Le ministre Tohá confirme la visite du président Boric à La Araucanía : « L’idée est qu’il vienne avec un programme énergique »

La ministre de l’Intérieur, Carolina Tohá, en visite dans la région d’Araucanie, a confirmé la visite du président Gabriel Boric, a rapporté dimanche emol.com.

La secretaria de Estado indicó que que el viaje del Presidente será « próximamente » y que la idea es que « su venida aquí no sea solamente un recorrido, sino que venga con una agenda contundente, que muestre los pasos que estamos dando y los que vamos à donner ».

Concernant les activités menées ce jour, Tohá a souligné la volonté de dialogue des autorités de la zone.

« Hemos sostenido reuniones con prácticamente todas las autoridades regionales, todas las autoridades electas de las región. Queremos expresar en primer lugar nuestra satisfacción del clima que hemos encontrado, de la disposición que hemos encontrado en todas las personas con que hemos estado en este día, en buscar para la región soluciones colaborativas que se hagan cargo de la necesidad de dejar atrás un período tan largo en que los problemas de La Araucanía han sido objeto de disputa, pero pocas veces han sido objeto de acuerdos y sobre todo acuerdos sostenibles en el tiempo « , un point.

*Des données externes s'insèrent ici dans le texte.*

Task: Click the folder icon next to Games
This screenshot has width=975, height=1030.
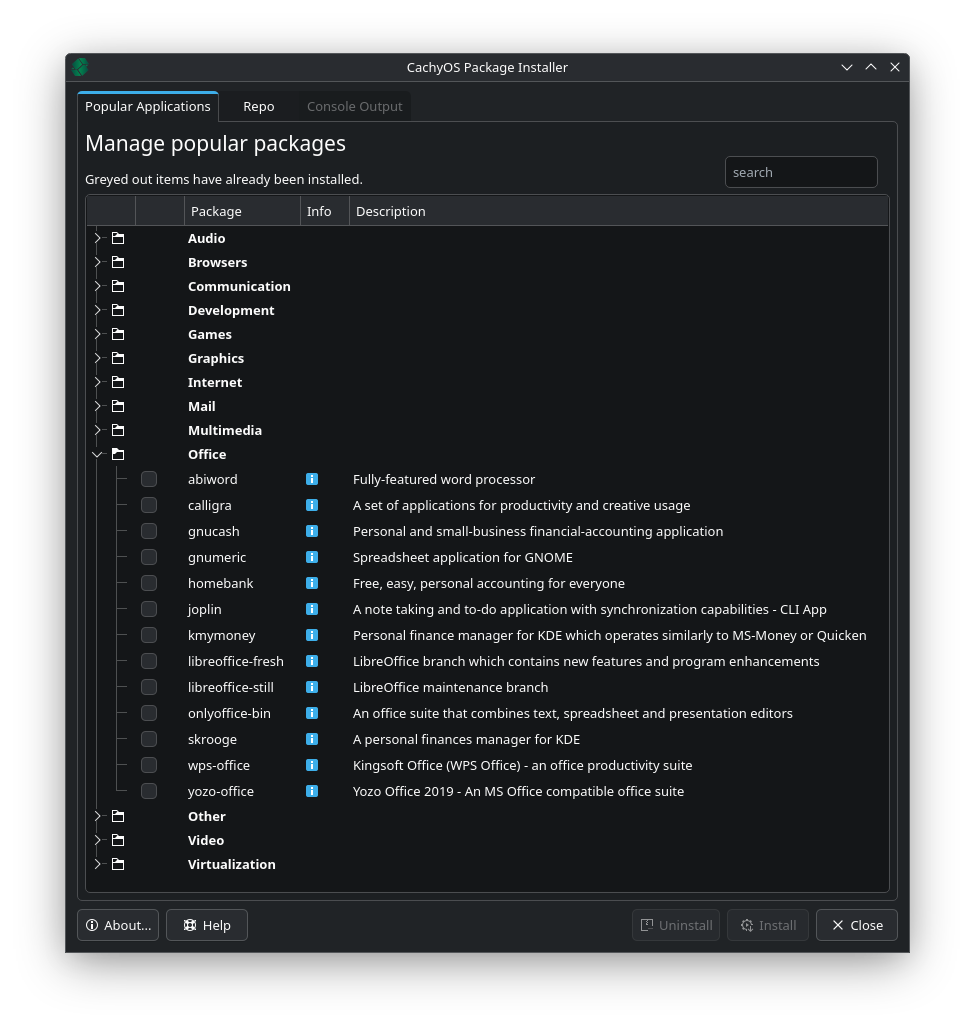Action: click(118, 334)
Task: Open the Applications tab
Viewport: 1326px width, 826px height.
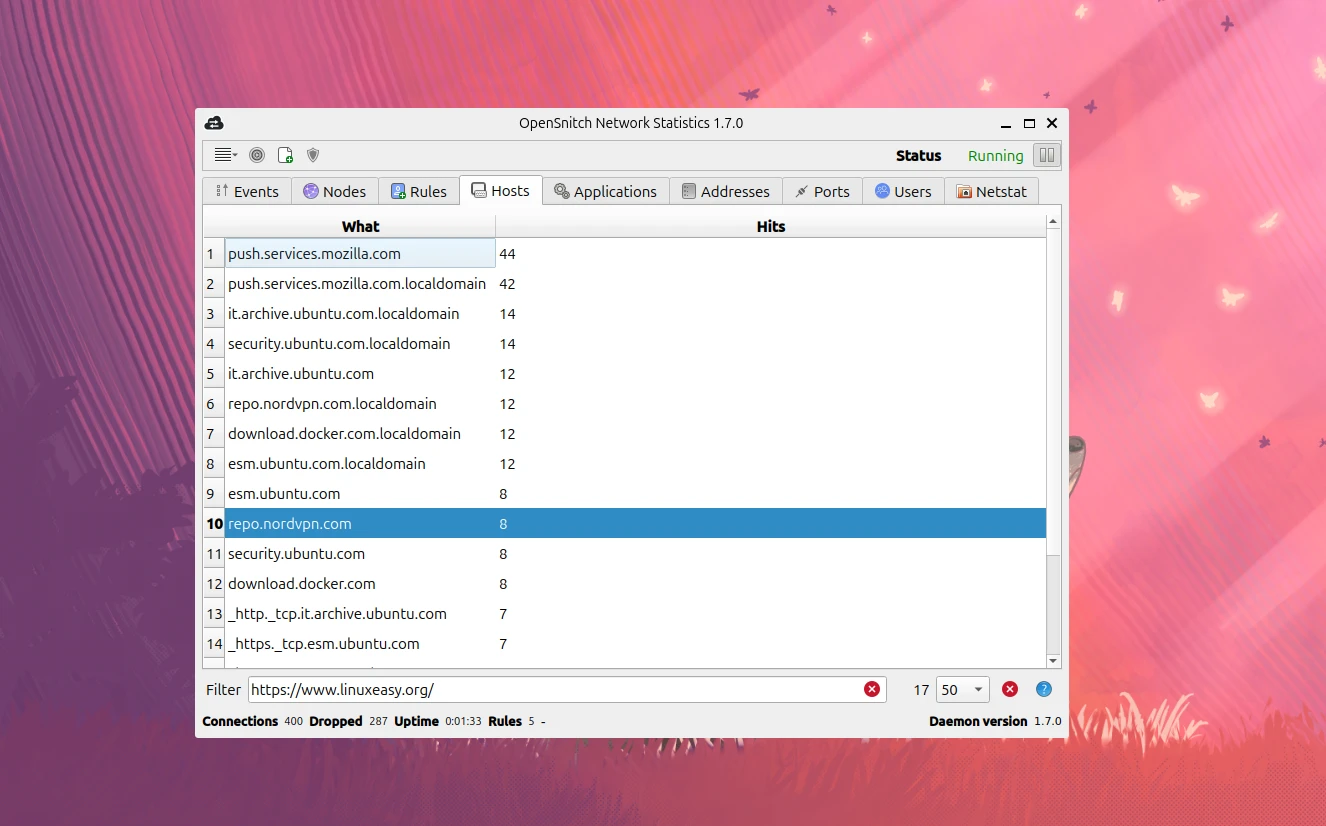Action: click(x=605, y=191)
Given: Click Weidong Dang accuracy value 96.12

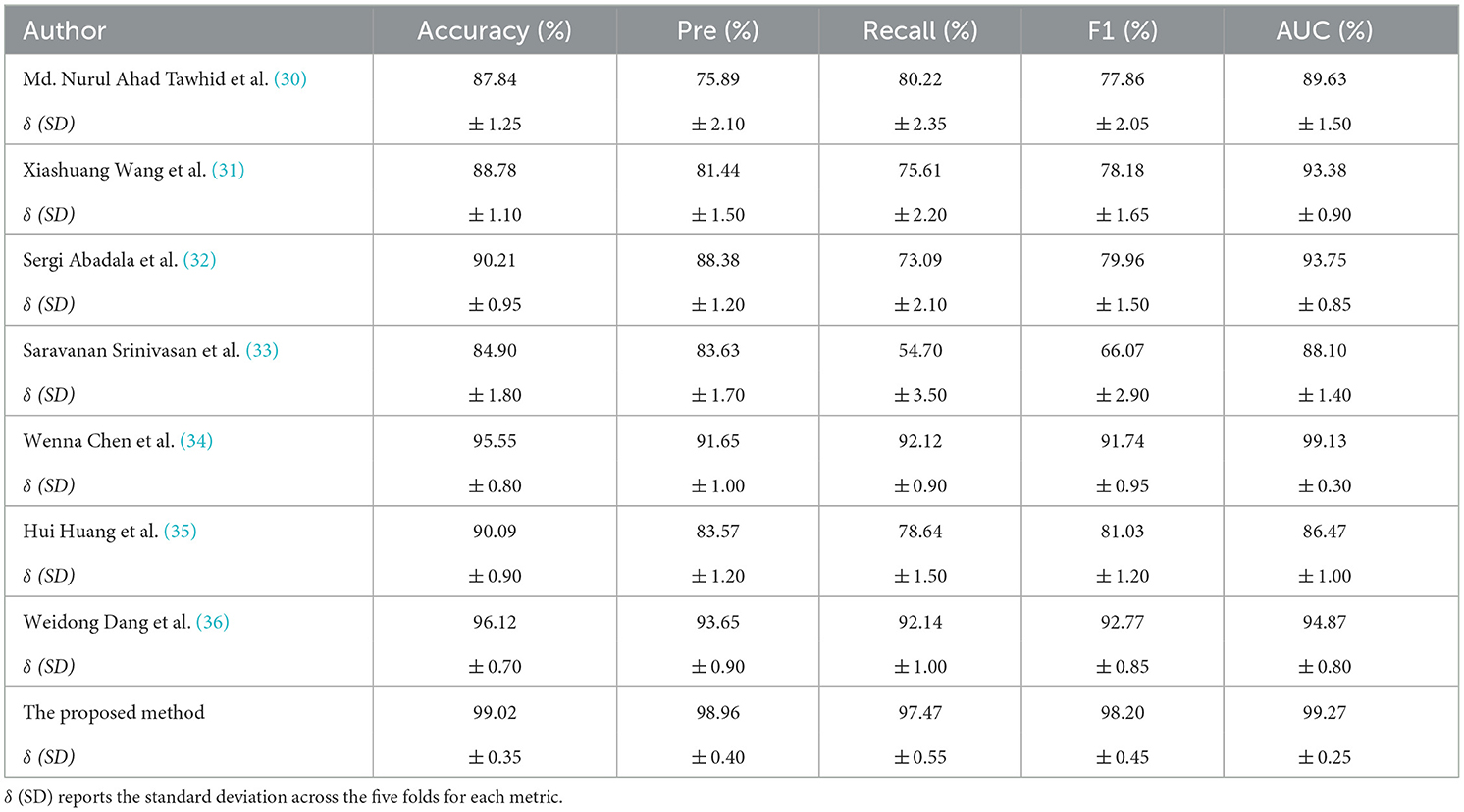Looking at the screenshot, I should coord(495,622).
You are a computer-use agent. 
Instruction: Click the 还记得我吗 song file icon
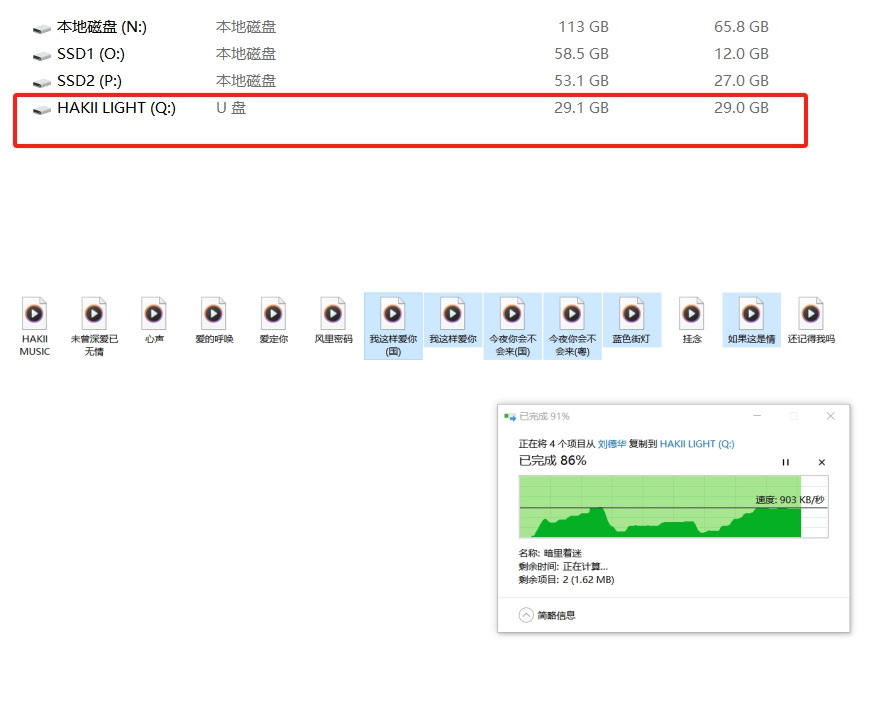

rencontre avec les victimes

Le ministre a également reçu un groupe de victimes d’actes de violence survenus dans cette région. A l’issue de la rencontre, le secrétaire d’Etat a souligné la nécessité de poursuivre le dialogue pour mettre fin au conflit dans la macrozone sud et ainsi éviter que davantage de personnes ne soient touchées par des attaques armées ou des incendies criminels.

« Beaucoup de victimes avec lesquelles nous étions représentent un type de problème qui va bien au-delà de leur cas spécifique. Elles représentent l’insuffisance de certaines réponses que nous avons créées en tant qu’État, réponses qui à un moment donné ont été créées avec une intention qui aurait pu être louables, mais au fil du temps, ils ont montré qu’ils généraient de plus grands problèmes », a déclaré Tohá.

Comme il l’a dit, « nous avons également connu des victimes qui pleurent aujourd’hui la mort d’un être cher, et nous avons connu des histoires qui parlent de familles qui, avec le travail de générations et de générations, se sont installées ici et ont vu des histoires de grande douleur dans les communautés, et aujourd’hui, ils ont l’impression de vivre des histoires similaires, des gens qui ont été déracinés de leurs terres comme les communautés l’ont vécu de nombreuses fois ».

« C’est ce que nous voulons dire quand nous disons qu’il y a des liens qui vont bien au-delà de ce que l’on voit lorsque ces conflits sont observés depuis Santiago. Il y a des histoires partagées. Parfois, les victimes sont des deux côtés et l’État doit prendre en charge cela et sortir de la réponse que nous avons vue à plusieurs reprises », a-t-il ajouté.